Das Erstgericht erklärte die Aufkündigung für wirksam und gab dem Räumungsbegehren statt. Die Klägerin sei zur Aufkündigung gemäß § 1121 ABGB ohne Einhaltung der zwischen Josef S*** und der Beklagten vereinbarten Kündigungsfrist berechtigt gewesen. Die Bestimmungen des MRG seien nicht anzuwenden, weil ein Pachverhältnis vorliege. Ob die Klägerin aus Anlaß der Bezahlung der ersten Pachtzinse und deren Nichtannahme erklärt habe, daß kein Bestandverhältnis vorliege, sei rechtlich ohne Bedeutung, weil die Klägerin das Recht habe, diesbezüglich ihre Meinung zu ändern und das Bestandverhältnis anzuerkennen, was auf jeden Fall durch die Einbringung der gerichtlichen Kündigung geschehen sei. Das Berufungsgericht verwarf die Berufung der Beklagten, soweit Nichtigkeit geltend gemacht wurde, und gab ihr im übrigen nicht Folge. Es sprach aus, daß der von der Bestätigung betroffene Wert des Streitgegenstandes 300.000 S übersteige, teilte im wesentlichen die Rechtsansicht des Erstrichters und verwies noch darauf, daß der Notariatsakt in seinem § 4 Abs 1 auch ein Betriebspflicht des Pächters (Beklagte) enthalte.
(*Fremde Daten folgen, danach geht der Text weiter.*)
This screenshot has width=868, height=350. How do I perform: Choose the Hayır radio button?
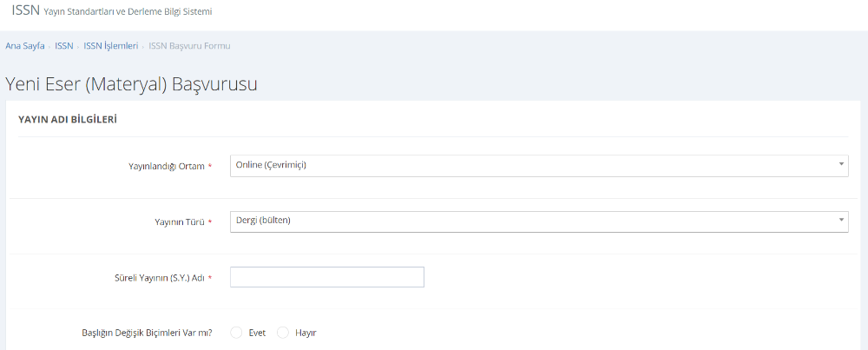(x=283, y=333)
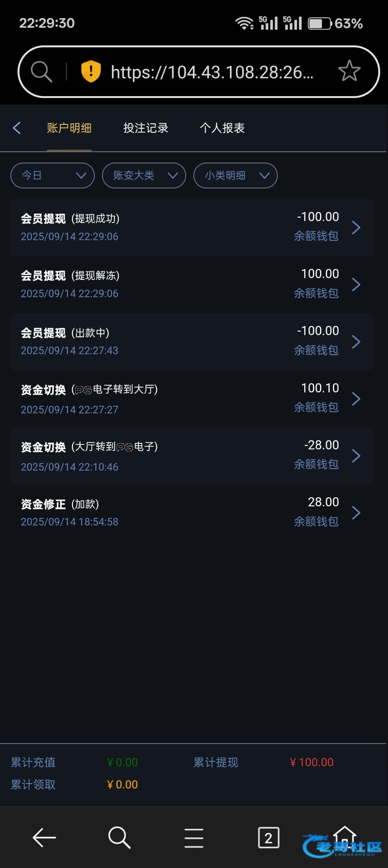Tap the URL address field

point(212,72)
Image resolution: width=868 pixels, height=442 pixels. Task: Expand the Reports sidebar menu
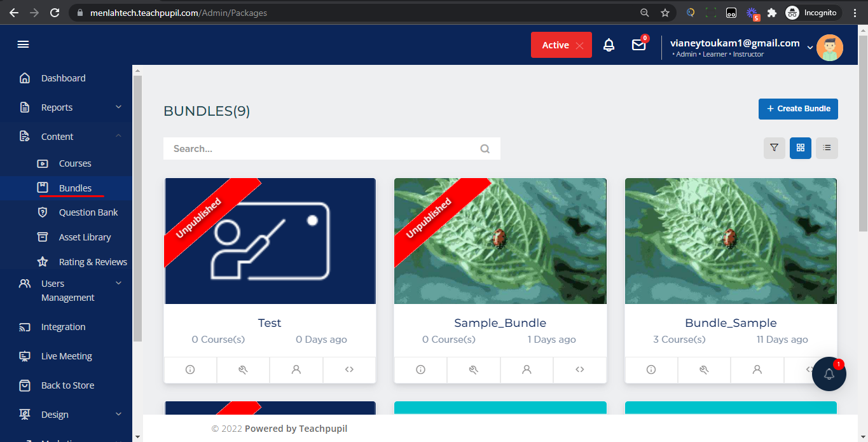click(x=118, y=107)
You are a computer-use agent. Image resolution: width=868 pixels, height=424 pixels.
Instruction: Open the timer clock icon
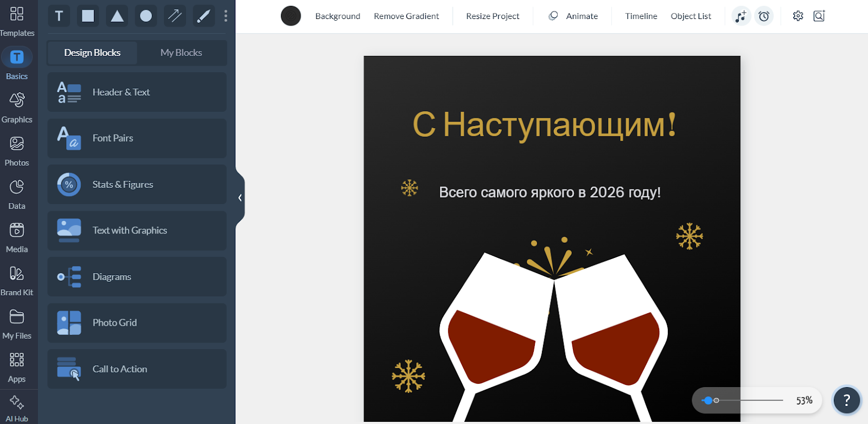(764, 16)
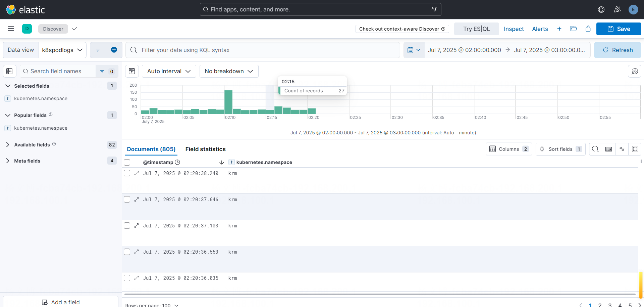Open the Auto interval dropdown
644x307 pixels.
(x=169, y=71)
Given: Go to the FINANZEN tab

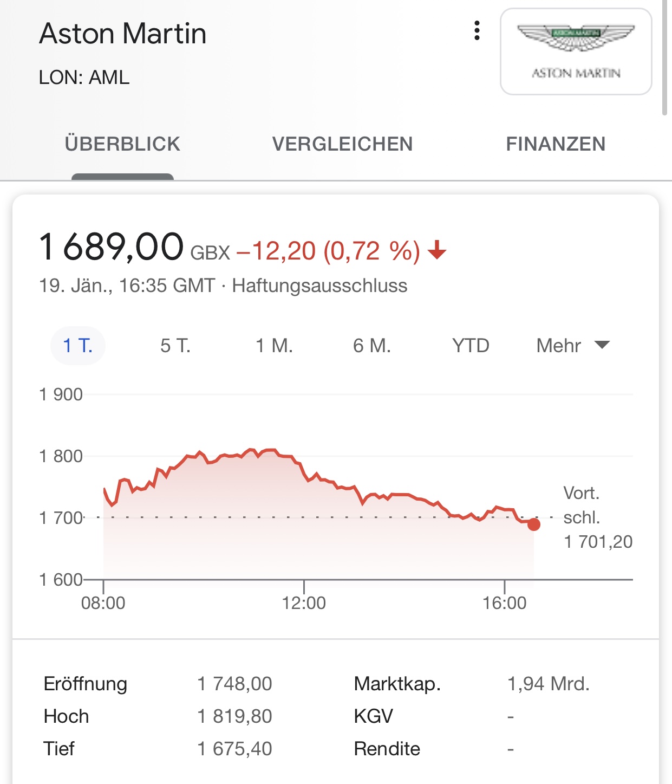Looking at the screenshot, I should (x=556, y=144).
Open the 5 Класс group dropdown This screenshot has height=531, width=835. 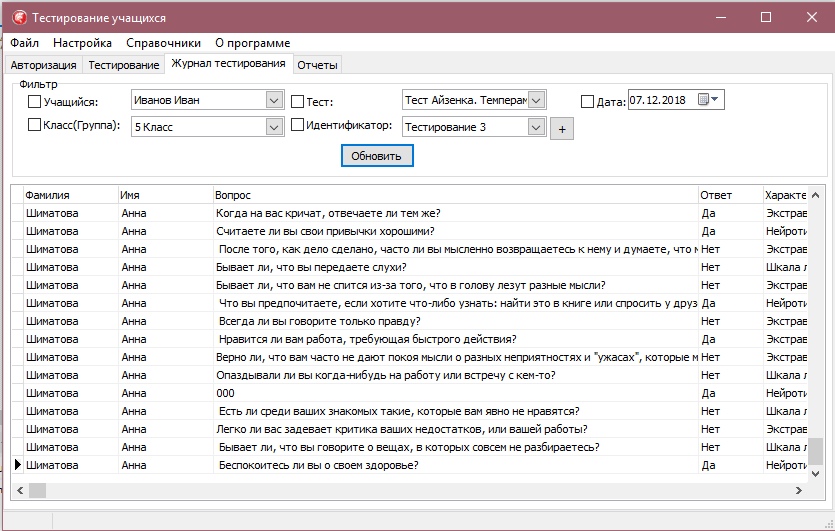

Ad I.): Das Berufungsgericht verwarf mit Beschluß die Berufung der Beklagten wegen Nichtigkeit gemäß § 477 Abs 1 Z 4 ZPO, weil die Beklagte entgegen den Berufungsbehauptungen nicht durch einen gesetzwidrigen Vorgang des Erstgerichtes (Erklärung der Rechtssache zur Ferialsache) von der für den 3. August 1988 anberaumten Verhandlungstagsatzung ausgeschlossen worden sei. Soweit sich die Revision neuerlich auf diese angebliche Nichtigkeit des erstgerichtlichen Verfahrens stützt, ist sie schon auf Grund des § 519 ZPO unzulässig und zurückzuweisen, weil nach einhelliger Lehre und Rechtsprechung die Anfechtung aller Beschlüsse des Berufungsgerichtes, mit welchen die wegen Nichtigkeit erhobene Berufung als unbegründet zurück oder abgewiesen wurde, ausgeschlossen ist (EFSlg. 57.844; SZ 54/190; JBl 1955, 276 uva; Fasching IV 409). Daß das Verfahren und die Entscheidung zweiter Instanz nichtig wäre, wurde in der Revision nicht behauptet. Ad II.): Der Revision der Beklagten kommt im übrigen keine Berechtigung zu.

Rechtliche Beurteilung

Die gerügte Mangelhaftigkeit des Berufungsverfahrens liegt nicht vor (§ 510 Abs 3 letzter Satz ZPO).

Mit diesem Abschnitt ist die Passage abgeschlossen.